▶ **Written instruction**:
Gather every line in the listing below that contains the string "height". Case counts.
━━━━━━━━━━━━━━━━━━━━
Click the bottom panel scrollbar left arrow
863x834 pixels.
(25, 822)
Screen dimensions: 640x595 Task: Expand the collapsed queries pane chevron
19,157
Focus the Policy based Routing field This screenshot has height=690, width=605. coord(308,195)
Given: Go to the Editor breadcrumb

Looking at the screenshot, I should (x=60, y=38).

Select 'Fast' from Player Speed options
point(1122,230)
━━━━━━━━━━━━━━━━━━━━
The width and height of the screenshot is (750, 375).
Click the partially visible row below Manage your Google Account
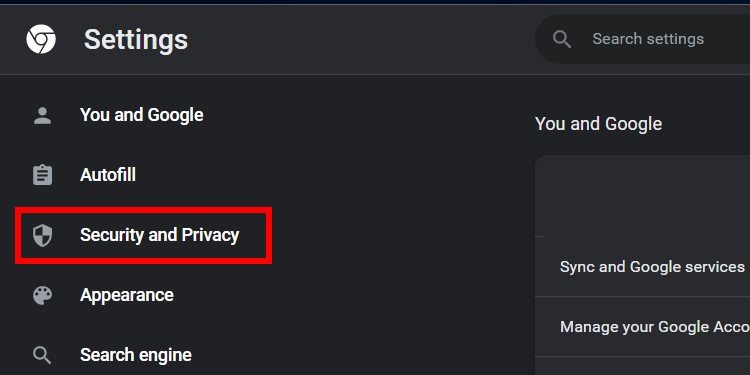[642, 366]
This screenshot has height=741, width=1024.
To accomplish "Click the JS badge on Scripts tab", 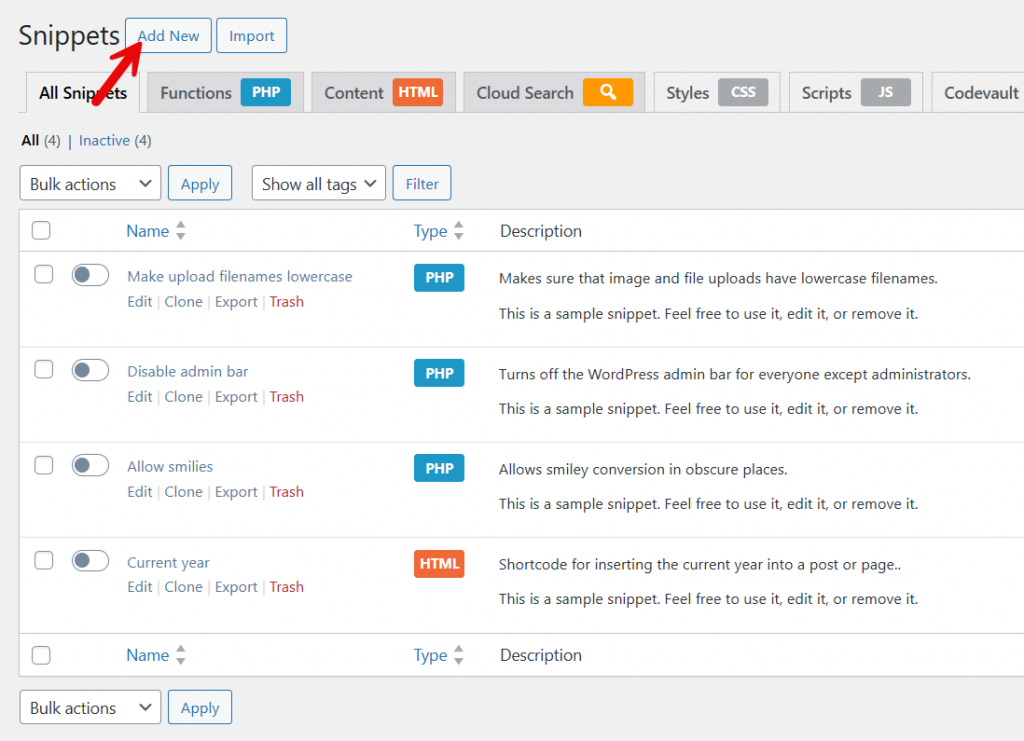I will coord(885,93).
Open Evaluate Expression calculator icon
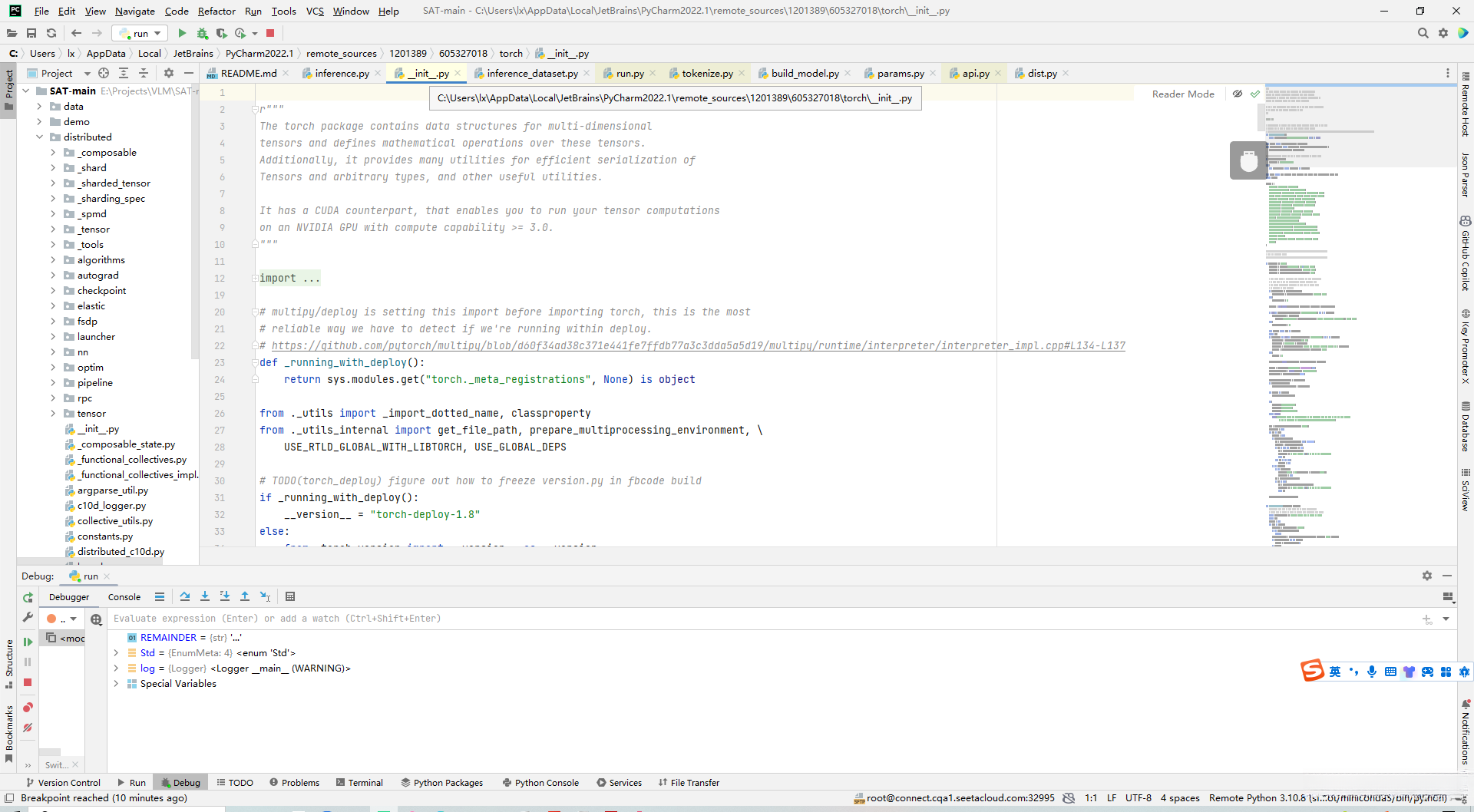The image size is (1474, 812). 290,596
━━━━━━━━━━━━━━━━━━━━
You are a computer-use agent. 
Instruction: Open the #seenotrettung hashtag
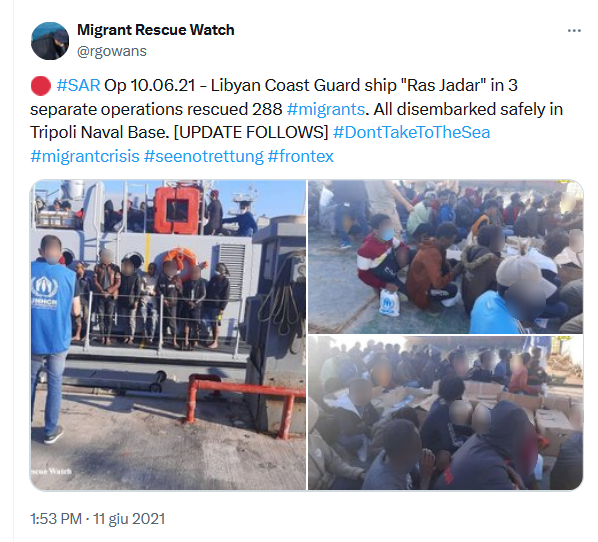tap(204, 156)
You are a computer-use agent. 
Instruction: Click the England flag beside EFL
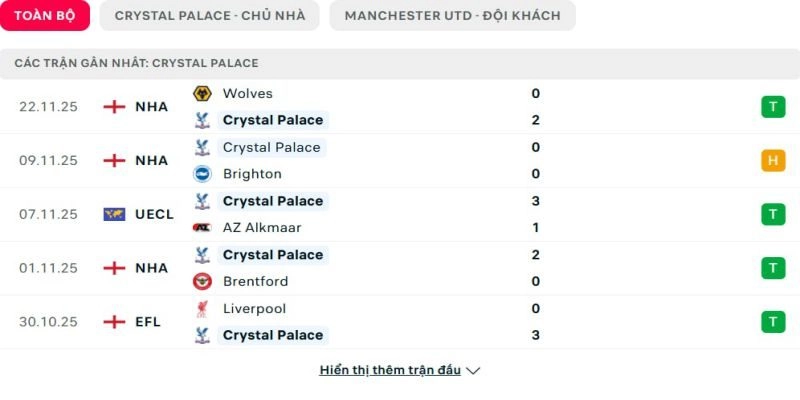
━━━━━━━━━━━━━━━━━━━━
▶ **Result of the exercise**:
Focus the Policy based Routing field This screenshot has height=690, width=605. coord(308,195)
The width and height of the screenshot is (750, 375).
This screenshot has height=741, width=1024.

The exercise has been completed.